■ **What the exercise asks**
Reproduce word for word the lines between those holding "30-Day Easy Returns (1065, 1760)" and "responsible gambling page (324, 1215)", inclusive, and nothing else from the data below.

┌──

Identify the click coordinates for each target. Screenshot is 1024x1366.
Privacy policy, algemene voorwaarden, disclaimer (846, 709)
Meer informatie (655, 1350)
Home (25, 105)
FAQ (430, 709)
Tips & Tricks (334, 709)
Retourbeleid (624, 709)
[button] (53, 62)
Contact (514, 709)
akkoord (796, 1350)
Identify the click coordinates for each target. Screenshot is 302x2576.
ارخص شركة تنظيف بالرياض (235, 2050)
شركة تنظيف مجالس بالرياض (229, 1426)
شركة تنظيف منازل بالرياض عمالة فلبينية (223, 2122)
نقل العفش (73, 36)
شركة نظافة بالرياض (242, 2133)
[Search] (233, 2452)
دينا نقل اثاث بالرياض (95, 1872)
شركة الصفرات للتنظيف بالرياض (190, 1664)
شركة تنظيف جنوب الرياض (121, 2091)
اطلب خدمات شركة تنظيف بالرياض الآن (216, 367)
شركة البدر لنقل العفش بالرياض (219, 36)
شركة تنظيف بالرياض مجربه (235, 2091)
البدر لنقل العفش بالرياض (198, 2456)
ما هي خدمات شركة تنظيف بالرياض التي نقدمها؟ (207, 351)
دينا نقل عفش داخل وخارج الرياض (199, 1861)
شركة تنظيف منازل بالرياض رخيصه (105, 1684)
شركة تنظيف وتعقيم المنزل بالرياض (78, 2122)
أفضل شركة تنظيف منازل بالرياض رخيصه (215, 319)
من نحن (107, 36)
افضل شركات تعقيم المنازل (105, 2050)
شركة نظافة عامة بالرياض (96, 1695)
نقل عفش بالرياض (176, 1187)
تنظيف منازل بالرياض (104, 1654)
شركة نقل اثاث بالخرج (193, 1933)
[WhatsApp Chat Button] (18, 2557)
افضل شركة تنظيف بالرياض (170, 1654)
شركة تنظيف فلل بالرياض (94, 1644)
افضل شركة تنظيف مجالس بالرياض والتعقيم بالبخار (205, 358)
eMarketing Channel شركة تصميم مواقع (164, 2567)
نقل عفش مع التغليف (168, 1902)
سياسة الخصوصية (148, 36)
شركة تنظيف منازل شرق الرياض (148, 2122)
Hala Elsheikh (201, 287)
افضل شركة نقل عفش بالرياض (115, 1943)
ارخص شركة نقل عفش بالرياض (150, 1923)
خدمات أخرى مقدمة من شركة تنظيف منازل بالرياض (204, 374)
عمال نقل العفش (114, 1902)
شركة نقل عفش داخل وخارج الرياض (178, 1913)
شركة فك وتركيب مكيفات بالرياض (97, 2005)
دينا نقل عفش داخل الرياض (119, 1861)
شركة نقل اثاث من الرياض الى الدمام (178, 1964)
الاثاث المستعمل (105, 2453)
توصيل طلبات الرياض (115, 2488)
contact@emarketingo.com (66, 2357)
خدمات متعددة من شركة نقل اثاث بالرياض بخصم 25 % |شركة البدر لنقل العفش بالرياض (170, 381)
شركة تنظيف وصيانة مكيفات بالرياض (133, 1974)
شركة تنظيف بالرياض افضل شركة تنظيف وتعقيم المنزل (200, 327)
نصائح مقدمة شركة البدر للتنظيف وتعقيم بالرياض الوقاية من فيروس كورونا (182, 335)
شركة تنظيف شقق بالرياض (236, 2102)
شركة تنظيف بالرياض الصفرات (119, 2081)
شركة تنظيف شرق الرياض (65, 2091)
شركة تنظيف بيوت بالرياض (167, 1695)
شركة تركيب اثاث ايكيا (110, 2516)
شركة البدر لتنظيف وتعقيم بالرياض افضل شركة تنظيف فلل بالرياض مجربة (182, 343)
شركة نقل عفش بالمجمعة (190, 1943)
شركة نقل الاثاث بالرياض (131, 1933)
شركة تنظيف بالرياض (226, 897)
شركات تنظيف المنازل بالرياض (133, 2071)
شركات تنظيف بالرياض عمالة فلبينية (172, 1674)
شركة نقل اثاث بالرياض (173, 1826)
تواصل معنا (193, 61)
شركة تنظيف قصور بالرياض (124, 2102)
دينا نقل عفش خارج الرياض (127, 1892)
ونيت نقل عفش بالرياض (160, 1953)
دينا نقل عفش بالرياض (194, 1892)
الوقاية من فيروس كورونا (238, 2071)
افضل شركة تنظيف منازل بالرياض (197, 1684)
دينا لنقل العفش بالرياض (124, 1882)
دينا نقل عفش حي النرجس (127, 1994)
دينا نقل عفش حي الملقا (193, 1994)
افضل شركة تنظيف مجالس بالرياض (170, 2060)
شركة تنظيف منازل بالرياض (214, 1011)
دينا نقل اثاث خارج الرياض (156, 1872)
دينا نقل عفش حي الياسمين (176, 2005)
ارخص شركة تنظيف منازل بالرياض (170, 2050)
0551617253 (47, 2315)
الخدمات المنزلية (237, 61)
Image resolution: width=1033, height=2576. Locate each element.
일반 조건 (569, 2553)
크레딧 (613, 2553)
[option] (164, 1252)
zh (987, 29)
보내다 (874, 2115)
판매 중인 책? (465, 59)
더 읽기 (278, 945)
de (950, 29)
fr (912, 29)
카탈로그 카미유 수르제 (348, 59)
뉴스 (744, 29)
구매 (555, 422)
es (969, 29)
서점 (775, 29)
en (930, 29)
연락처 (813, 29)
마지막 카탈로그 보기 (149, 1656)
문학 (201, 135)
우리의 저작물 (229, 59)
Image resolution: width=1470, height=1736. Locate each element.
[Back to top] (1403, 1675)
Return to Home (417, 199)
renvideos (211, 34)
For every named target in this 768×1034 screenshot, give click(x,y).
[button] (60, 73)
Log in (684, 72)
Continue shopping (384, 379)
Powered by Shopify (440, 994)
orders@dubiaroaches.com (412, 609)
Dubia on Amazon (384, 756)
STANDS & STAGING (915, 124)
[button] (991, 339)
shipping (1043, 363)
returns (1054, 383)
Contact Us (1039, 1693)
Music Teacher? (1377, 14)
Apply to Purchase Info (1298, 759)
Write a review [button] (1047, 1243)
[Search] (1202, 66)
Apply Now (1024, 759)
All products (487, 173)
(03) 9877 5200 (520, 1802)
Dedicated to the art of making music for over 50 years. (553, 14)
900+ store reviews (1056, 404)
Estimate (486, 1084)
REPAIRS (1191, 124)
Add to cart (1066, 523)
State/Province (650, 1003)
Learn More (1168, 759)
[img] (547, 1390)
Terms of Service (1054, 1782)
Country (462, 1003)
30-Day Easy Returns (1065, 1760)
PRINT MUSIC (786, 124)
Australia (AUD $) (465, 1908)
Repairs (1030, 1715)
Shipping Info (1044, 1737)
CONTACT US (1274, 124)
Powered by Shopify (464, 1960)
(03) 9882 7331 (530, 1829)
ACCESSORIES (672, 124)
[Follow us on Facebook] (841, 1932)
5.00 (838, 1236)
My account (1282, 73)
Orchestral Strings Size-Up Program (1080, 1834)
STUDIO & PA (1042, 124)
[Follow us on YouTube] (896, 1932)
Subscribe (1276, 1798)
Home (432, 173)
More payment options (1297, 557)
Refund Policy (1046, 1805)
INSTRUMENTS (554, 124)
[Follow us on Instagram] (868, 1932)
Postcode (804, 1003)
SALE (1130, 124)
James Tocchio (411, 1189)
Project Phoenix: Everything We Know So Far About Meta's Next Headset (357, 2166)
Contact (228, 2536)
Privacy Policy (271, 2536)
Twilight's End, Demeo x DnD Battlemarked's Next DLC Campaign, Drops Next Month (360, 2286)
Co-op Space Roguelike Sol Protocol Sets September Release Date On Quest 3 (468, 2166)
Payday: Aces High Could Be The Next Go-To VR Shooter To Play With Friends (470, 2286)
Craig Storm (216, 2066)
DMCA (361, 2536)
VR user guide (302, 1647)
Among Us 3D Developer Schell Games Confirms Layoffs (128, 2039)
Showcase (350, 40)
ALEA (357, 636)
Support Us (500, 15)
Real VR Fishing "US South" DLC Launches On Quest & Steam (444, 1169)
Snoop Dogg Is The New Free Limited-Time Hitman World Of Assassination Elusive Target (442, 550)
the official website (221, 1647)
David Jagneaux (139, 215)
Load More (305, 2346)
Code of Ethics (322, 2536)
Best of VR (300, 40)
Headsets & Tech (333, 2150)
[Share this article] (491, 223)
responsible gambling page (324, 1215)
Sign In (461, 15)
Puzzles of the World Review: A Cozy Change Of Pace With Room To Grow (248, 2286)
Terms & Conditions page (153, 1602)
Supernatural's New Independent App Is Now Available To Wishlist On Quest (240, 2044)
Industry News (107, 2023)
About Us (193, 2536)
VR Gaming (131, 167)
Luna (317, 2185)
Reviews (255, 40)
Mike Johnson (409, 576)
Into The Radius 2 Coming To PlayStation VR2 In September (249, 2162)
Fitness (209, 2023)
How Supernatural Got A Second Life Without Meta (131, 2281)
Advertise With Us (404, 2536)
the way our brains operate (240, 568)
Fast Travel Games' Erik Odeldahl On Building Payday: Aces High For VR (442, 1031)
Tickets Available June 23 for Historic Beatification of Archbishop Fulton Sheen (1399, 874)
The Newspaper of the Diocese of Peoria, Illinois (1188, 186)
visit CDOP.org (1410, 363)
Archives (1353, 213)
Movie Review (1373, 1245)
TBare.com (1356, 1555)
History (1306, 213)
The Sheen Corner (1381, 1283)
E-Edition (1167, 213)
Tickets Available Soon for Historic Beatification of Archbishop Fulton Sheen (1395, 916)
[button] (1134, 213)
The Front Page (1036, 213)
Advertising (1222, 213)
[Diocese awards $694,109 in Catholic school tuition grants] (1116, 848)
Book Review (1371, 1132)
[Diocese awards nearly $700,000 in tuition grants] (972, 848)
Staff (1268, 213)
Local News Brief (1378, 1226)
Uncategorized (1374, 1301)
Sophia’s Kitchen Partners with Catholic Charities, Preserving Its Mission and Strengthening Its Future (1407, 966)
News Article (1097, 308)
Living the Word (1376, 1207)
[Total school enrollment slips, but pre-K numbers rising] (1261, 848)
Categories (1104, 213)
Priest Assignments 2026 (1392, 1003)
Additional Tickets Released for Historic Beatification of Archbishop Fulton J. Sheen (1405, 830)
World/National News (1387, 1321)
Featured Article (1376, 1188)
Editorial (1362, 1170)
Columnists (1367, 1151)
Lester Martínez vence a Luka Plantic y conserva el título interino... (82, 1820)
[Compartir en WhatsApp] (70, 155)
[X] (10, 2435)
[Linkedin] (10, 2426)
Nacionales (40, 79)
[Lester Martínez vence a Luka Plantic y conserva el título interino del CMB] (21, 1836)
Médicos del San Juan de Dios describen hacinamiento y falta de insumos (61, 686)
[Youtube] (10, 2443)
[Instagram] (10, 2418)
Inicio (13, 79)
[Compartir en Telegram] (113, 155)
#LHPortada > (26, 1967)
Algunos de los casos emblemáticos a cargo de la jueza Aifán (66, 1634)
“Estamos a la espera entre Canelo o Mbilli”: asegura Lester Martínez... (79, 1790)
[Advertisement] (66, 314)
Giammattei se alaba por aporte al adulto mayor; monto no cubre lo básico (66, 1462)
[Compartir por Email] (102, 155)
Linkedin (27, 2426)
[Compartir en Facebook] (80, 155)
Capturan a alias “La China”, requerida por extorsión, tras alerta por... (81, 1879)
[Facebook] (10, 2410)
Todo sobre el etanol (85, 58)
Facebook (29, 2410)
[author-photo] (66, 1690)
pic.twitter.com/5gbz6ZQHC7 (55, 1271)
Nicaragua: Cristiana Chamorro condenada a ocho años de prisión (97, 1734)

└──

■ **Solution below**
30-Day Easy Returns (1065, 1760)
PRINT MUSIC (786, 124)
Australia (AUD $) (465, 1908)
Repairs (1030, 1715)
Shipping Info (1044, 1737)
CONTACT US (1274, 124)
Powered by Shopify (464, 1960)
(03) 9882 7331 (530, 1829)
ACCESSORIES (672, 124)
[Follow us on Facebook] (841, 1932)
5.00 (838, 1236)
My account (1282, 73)
Orchestral Strings Size-Up Program (1080, 1834)
STUDIO & PA (1042, 124)
[Follow us on YouTube] (896, 1932)
Subscribe (1276, 1798)
Home (432, 173)
More payment options (1297, 557)
Refund Policy (1046, 1805)
INSTRUMENTS (554, 124)
[Follow us on Instagram] (868, 1932)
Postcode (804, 1003)
SALE (1130, 124)
James Tocchio (411, 1189)
Project Phoenix: Everything We Know So Far About Meta's Next Headset (357, 2166)
Contact (228, 2536)
Privacy Policy (271, 2536)
Twilight's End, Demeo x DnD Battlemarked's Next DLC Campaign, Drops Next Month (360, 2286)
Co-op Space Roguelike Sol Protocol Sets September Release Date On Quest 3 (468, 2166)
Payday: Aces High Could Be The Next Go-To VR Shooter To Play With Friends (470, 2286)
Craig Storm (216, 2066)
DMCA (361, 2536)
VR user guide (302, 1647)
Among Us 3D Developer Schell Games Confirms Layoffs (128, 2039)
Showcase (350, 40)
ALEA (357, 636)
Support Us (500, 15)
Real VR Fishing "US South" DLC Launches On Quest & Steam (444, 1169)
Snoop Dogg Is The New Free Limited-Time Hitman World Of Assassination Elusive Target (442, 550)
the official website (221, 1647)
David Jagneaux (139, 215)
Load More (305, 2346)
Code of Ethics (322, 2536)
Best of VR (300, 40)
Headsets & Tech (333, 2150)
[Share this article] (491, 223)
responsible gambling page (324, 1215)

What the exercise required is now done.